This repository addresses two key challenges in sexism detection using Natural Language Processing (NLP):
🌟 Objective: Detecting and classifying sexism in textual data extracted from tweets.
🔍 Overview:
Our analysis compared the performance of LSTM and Transformer models, with RoBERTa significantly outperforming the Custom Model.

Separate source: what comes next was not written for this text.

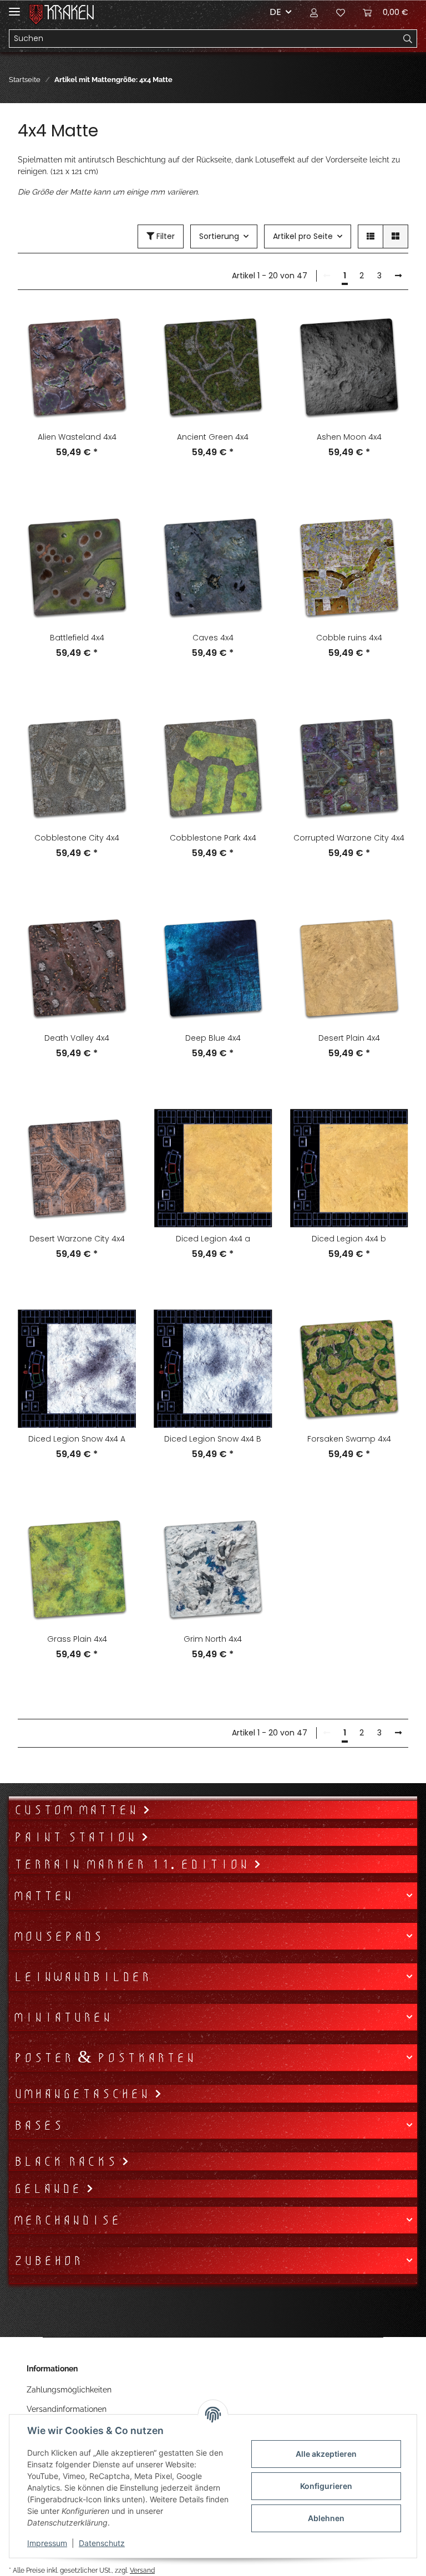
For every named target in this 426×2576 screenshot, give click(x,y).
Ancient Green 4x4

This success is attributed to RoBERTa’s larger number of parameters, Pretraining on a more extensive corpus and Fine-tuning on the specific task.
✅ Key Takeaways:
- Pre-trained transformer architectures like RoBERTa are highly effective for complex tasks such as sexism detection.
- Overassociation of the term ‘woman’ with sexism, leading to systematic misclassifications.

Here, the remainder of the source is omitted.